Sufficient Conditions for Optimality and Stability
In this article, we will show some sufficient conditions for optimality and stability.
Theorem 1.12 Let $\Omega \subset \mathbb{R}^d$ be compact and $c$ be $C^1$ cost function satisfying the twist condition on $\Omega \times \Omega$. Suppose that $\mu \in \mathcal{P}(\Omega)$ and $\varphi \in c\text{-cone}(\Omega)$ are given, that $\varphi$ is differentiable $\mu$-a.e. and that $\mu(\partial \Omega)=0$. Suppose that the map $T$ satisfies
$$
\nabla_x c(x,T(x))=\nabla \varphi(x).
$$
Then $T$ is optimal for the transport cost $c$ between the measures $\mu$ and
$$
\nu:=T_{\sharp}\mu.
$$
Proof : Since $\varphi \in c\text{-cone}(\Omega)$, $\varphi^{cc}=\varphi$, take $\psi=\varphi^c$ we have $\varphi=\psi^c$.
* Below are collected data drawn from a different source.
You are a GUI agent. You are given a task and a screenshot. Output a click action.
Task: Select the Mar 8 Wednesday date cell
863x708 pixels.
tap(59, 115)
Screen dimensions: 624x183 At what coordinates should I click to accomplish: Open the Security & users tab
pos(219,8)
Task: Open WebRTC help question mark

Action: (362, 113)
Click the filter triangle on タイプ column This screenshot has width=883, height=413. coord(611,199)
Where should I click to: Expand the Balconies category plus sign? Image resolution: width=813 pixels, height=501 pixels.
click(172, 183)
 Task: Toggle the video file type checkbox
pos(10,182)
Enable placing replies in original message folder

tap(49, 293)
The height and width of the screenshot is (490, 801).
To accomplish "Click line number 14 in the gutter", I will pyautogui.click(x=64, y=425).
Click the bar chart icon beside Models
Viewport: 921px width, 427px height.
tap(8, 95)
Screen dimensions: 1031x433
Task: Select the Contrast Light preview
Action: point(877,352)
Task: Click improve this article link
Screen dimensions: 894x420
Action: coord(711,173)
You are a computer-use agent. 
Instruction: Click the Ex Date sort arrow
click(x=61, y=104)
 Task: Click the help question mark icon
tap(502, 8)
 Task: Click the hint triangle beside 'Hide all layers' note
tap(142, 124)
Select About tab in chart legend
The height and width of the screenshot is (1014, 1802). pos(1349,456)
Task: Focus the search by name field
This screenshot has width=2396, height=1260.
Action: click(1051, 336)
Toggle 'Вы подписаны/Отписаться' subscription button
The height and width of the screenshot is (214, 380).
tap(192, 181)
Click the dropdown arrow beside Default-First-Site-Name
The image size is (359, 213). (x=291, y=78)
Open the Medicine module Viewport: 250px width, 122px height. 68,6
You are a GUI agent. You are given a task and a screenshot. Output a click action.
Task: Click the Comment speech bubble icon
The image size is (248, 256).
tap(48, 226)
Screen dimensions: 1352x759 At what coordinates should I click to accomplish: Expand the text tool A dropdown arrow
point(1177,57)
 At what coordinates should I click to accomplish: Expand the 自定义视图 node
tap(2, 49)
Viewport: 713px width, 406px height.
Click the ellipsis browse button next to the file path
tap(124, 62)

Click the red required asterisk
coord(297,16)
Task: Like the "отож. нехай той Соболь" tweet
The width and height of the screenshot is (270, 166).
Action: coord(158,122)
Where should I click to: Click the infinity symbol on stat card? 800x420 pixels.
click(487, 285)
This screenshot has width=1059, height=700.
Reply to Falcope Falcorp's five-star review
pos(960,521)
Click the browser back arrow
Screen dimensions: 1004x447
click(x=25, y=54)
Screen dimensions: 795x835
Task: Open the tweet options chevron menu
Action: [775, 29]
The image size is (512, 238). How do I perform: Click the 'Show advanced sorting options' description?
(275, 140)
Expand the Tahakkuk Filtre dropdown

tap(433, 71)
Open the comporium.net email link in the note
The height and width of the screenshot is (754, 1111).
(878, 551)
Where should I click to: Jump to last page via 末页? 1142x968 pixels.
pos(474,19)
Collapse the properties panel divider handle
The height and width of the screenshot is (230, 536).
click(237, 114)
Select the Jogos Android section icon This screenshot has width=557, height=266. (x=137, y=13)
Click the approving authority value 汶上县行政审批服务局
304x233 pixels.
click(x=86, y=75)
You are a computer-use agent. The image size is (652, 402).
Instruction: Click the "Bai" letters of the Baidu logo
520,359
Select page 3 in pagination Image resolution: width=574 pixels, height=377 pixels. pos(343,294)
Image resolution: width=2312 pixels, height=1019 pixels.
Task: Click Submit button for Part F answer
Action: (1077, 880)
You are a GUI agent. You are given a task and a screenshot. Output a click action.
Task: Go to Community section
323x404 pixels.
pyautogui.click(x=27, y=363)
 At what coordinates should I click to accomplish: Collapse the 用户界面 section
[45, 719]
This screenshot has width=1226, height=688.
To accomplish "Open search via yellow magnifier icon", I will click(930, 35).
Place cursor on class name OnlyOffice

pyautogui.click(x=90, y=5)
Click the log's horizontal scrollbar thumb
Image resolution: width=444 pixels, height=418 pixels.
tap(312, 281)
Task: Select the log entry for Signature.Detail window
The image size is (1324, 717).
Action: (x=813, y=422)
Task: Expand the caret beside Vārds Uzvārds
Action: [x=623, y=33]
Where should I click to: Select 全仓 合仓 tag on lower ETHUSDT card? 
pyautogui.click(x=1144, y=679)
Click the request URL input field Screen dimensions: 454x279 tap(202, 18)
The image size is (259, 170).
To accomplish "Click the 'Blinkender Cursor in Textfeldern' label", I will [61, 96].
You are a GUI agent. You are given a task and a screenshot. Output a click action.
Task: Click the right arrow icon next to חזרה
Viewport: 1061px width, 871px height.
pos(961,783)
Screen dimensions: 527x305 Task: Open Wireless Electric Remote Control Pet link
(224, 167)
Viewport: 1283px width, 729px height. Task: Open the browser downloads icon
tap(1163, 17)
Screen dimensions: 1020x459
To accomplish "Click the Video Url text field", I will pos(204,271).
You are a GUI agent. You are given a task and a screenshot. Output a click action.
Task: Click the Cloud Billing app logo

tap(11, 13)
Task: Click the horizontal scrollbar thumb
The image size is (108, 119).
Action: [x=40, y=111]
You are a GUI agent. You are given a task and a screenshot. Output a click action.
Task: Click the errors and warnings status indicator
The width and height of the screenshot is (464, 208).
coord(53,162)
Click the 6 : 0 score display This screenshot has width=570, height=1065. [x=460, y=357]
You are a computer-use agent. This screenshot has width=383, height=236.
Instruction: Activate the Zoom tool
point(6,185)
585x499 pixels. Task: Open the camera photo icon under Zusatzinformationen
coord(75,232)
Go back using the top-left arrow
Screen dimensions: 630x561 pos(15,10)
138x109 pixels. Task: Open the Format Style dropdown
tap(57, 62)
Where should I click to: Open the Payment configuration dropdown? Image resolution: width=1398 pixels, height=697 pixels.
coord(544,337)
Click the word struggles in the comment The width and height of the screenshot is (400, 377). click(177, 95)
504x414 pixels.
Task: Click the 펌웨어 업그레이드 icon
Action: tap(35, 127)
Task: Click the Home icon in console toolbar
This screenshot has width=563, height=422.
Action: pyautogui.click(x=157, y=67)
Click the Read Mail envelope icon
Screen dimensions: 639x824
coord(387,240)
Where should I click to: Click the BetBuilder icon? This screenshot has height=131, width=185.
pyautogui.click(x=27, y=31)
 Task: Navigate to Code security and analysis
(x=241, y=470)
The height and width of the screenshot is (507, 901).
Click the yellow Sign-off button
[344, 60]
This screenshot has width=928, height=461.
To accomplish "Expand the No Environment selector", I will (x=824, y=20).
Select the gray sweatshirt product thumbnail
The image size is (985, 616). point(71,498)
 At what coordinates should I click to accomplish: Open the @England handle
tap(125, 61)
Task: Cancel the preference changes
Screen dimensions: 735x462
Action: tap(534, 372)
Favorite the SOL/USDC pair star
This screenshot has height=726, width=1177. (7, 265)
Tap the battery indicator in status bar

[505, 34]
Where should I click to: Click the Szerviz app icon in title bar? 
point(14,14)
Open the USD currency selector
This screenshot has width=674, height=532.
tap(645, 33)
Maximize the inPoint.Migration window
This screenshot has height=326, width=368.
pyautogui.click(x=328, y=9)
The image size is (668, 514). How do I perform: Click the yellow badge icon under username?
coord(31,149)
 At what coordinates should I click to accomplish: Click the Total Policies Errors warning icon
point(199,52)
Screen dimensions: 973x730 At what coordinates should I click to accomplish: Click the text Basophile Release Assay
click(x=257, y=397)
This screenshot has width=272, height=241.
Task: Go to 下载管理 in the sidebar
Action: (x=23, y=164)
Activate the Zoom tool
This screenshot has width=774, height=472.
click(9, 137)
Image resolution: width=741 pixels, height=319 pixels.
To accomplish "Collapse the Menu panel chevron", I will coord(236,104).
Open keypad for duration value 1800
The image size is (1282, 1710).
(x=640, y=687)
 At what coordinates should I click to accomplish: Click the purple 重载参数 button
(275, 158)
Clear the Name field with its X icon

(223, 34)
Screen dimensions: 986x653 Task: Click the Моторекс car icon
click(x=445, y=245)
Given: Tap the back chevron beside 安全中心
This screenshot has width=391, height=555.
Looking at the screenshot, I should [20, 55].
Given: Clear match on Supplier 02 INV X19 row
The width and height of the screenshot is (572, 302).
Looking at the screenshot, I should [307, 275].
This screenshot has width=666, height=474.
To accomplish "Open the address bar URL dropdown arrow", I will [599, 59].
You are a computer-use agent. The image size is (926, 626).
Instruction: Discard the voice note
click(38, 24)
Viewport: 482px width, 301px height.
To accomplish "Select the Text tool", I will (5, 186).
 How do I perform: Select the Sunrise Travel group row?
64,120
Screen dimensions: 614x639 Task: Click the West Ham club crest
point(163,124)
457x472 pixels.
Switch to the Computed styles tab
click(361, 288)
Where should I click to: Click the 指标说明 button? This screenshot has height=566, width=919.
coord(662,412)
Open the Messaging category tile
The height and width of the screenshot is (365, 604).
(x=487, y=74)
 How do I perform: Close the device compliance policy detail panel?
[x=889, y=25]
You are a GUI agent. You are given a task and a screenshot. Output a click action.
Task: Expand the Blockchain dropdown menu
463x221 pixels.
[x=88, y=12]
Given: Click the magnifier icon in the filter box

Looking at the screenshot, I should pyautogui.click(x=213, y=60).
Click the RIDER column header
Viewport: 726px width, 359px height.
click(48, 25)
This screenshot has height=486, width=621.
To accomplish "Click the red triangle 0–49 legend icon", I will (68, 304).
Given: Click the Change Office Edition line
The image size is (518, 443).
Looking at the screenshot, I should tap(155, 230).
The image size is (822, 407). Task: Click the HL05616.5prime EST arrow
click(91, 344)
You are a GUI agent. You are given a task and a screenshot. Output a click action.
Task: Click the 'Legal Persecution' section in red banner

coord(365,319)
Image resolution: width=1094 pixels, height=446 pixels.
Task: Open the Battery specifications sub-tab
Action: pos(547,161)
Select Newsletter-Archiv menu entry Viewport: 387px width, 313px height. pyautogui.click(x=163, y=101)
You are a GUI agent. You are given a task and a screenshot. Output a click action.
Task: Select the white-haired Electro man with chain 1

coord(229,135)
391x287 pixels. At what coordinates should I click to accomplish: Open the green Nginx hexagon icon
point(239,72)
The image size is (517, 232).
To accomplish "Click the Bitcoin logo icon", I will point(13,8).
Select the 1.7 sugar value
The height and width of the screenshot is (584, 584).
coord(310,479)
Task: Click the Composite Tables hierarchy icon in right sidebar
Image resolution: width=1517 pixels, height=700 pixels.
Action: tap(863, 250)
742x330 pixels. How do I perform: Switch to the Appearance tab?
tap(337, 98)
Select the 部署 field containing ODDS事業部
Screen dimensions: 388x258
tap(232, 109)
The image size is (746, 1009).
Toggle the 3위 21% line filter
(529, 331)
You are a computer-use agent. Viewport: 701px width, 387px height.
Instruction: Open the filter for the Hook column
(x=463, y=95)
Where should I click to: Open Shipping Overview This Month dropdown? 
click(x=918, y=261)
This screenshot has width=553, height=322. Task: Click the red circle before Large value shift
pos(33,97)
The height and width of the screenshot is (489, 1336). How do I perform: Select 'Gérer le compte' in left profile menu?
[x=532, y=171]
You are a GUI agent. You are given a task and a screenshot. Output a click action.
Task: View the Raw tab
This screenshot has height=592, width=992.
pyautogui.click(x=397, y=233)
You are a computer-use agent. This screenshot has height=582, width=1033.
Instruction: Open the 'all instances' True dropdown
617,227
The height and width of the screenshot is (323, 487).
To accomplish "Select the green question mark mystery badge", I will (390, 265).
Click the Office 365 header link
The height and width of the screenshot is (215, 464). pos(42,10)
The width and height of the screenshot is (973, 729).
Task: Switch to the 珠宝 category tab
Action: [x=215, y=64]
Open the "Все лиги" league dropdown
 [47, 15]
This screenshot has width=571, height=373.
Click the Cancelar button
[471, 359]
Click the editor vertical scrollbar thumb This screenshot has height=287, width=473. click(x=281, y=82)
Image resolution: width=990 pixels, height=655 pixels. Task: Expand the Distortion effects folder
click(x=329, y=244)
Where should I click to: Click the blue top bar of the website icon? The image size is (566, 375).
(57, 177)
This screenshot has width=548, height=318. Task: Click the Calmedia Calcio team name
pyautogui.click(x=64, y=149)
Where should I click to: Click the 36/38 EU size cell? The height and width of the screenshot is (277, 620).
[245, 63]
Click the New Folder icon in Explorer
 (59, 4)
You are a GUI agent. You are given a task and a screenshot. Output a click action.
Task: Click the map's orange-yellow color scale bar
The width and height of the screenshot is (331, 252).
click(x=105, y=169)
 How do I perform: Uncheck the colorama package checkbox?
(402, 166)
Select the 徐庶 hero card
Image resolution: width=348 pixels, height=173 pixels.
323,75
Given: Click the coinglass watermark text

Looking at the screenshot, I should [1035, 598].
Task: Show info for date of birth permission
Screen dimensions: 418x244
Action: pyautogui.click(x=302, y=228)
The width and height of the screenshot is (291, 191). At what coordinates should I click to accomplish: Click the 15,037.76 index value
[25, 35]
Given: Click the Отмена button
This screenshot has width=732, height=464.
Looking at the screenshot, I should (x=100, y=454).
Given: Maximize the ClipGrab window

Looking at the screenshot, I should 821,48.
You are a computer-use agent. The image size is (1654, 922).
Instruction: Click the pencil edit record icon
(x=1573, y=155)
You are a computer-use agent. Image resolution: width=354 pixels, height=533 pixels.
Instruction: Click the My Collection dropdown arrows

Fix $x_0\in \Omega$ such that $\nabla \varphi(x_0)$ exists and $x_0\notin \partial \Omega$. By compactness and continuity $\exists\ y_0\in \Omega$ such that
$$
\varphi(x_0)=\inf_y [c(x_0,y)-\psi(y)]=c(x_0,y_0)-\psi(y_0).
$$
This gives,
$$
\varphi(x)\leq c(x,y_0)-\psi(y_0)
$$
and
$$
\varphi(x_0)=c(x_0,y_0)-\psi(y_0).
$$
and hence
$$
x\mapsto c(x,y_0)-\varphi(x)
$$
is minimal at $x=x_0$. As a consequence, we get
$$
\nabla \varphi(x_0)=\nabla_x c(x_0,y_0).
$$
By assumption, $y\mapsto \nabla_x c(x,y)$ is injective, and $\nabla_x c(x_0,T(x_0))=\nabla \varphi(x_0)$. We have $y_0=T(x_0)$. This proves
$$
\varphi(x_0)+\psi(T(x_0))=c(x_0,T(x_0)),
$$
and this same equality is true for $\mu$-a.e. $x_0$.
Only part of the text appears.